:: WHAT IS EXPECTED ::
Count the rows below that contain the word "position". Reply with the number alone.

****

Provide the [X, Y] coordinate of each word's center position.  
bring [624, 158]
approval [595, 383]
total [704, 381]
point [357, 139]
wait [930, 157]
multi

****

:: TASK SOLUTION ::
1